Ils mangèrent tous ensemble et burent le thé. À la fin du goûter, ils prirent le temps d’une petite prièrent puis sa mère s’amusa à les émerveiller en invoquant quelques esprits de l’eau qui tourbillonnait tout autour d’eux en des milliers de petites lucioles cristallines. Shioko était heureux.
Soudain, le ciel sembla se teinter de rouge, le bruit des flammes vint faire taire celui de la rivière. Shioko se regarda autour de lui et vit la maison commence à se couvrir de lézardes noires.
- Mère ! Aikomaru ! Nous devons partir.
Mais lorsque Shioko reposa son regard sur elles, elles étaient morte. Sa mère avait le visage arraché par la une griffure d’un oni et le corps de sœur semblait briser de toutes parts. Il était entortillé comme une marionnette qu’on aurait nonchalamment posée sur le sol.
- Non Non Non, balbutia Shiko ! Pas encore ! Non pas cette fois !
L’enfant essaya d’aider sa famille, il prit leur pouls, mais il était aussi silencieux que les yeux de sa sœur, ce saphir et cette émeraude à jamais ternis par le voile fatidique de la mort. Des lames perlèrent du visage de Shioko tandis qu’il tentait de masser le cœur de sa sœur, sans effets.
- C’est fini Shioko ! Elles sont mortes ! Arrête de pleurer et sois digne !
Shioko se tourna et vit la silhouette imposante de son père le regarder fixement.
- Père ! elles sont mortes ! Je… Je n’ai pas pu les sauver.
- Tu aurais pu les sauver, mais tu as fui pour sauver ta propre vie !
- J’étais un enfant !
- Tu étais un samouraï, avant d’être un enfant !
- Je sais ! Arrête de me faire des reproches pitié, supplia shioko alors que ses larmes venaient diluer le sang de sœur étalé sur sol !
- Qu’est-ce que tout cela raconte sur toi Shioko ?
- Que j’étais faible ! Que je ne les ai pas protégés !
- Et tu es toujours faible ! Tu as beau revêtir une armure, porter une arme et tuer ! Ton cœur reste faible, parce que tu es un lâche !
- Oui, je sais !
Shioko souleva péniblement le corps ensanglanté de sa sœur pour le coller contre son épaule.
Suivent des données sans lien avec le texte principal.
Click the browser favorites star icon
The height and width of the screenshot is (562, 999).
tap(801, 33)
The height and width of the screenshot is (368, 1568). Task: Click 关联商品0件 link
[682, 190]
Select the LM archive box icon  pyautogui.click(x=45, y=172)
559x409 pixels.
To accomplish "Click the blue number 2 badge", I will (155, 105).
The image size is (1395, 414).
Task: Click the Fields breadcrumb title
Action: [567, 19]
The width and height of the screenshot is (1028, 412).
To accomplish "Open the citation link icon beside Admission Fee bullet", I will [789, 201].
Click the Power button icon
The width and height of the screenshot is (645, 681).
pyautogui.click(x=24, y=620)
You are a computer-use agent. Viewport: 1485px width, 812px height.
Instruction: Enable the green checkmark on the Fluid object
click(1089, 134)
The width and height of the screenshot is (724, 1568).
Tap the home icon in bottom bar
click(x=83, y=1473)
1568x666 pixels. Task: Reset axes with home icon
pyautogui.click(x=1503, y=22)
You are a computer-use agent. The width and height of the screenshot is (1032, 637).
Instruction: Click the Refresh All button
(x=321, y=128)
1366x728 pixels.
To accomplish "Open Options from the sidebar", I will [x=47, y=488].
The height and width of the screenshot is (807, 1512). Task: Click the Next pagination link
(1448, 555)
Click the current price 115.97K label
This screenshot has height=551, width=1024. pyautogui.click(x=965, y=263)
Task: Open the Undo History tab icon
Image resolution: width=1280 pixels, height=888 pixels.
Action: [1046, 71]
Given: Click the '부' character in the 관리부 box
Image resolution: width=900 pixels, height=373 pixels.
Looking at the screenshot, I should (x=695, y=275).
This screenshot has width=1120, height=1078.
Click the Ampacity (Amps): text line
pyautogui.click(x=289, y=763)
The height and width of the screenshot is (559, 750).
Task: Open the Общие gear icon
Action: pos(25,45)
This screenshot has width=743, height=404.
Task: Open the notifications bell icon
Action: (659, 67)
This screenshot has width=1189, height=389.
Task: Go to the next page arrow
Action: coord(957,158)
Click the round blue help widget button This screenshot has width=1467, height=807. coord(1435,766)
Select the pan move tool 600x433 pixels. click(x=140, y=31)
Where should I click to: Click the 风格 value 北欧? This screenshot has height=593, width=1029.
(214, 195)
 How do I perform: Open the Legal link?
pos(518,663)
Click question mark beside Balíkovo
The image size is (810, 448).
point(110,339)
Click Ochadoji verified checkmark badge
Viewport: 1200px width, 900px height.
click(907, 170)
Il caressa ses cheveux, ils n’étaient plus doux, ils étaient rêches, cassant. Ils étaient tachés de son sang. Quand le samouraï voulut poser une dernière fois le regard sur sa sœur, il fut horrifié. Le corps qu’il tenait entre ses bras n’était plus celui de sa sœur, mais celui d’Akane, son regard était vide , son corps nu tailladé et tailladés de toute part. Le samouraï ne remarqua même pas qu’il avait repris sa véritable apparence et repoussa le cadavre de la jeune shugenja avant de se précipiter contre un mur, le souffle coupé et les mains tachées de sang.
- Elle non plus tu ne pourras pas la protéger, annonça lugubrement son père.
- Si ! J’y arriverai ! Ça ne se reproduira pas !
- Ne vous inquiétez pas seigneur Kaïu, lança un Yasunobou émergeant de l’autre côté de la pièce.
- Mon Cher Yasunobu, dit le père en prenant le samouraï entre ses bras, si seulement j’avais pu avoir un fils comme toi, peut-être que ma femme et ma fille serait encore en vie.
Shioko dégaina son sabre et se précipita sur Yasunobou pour le décapiter d’une seule traite. Il planta ensuite à plusieurs reprises sur le corps sans vie du Yasuki sous les regards de son père souriant.
- C’est moi son fils ! C’est moi qui l’aime le plus ! C’est moi qui suis censé la protéger !
Un rire sadique éclata dans la pièce alors que le corps de Yasunobou se changea petit à petit en une gerbe de sang méconnaissable.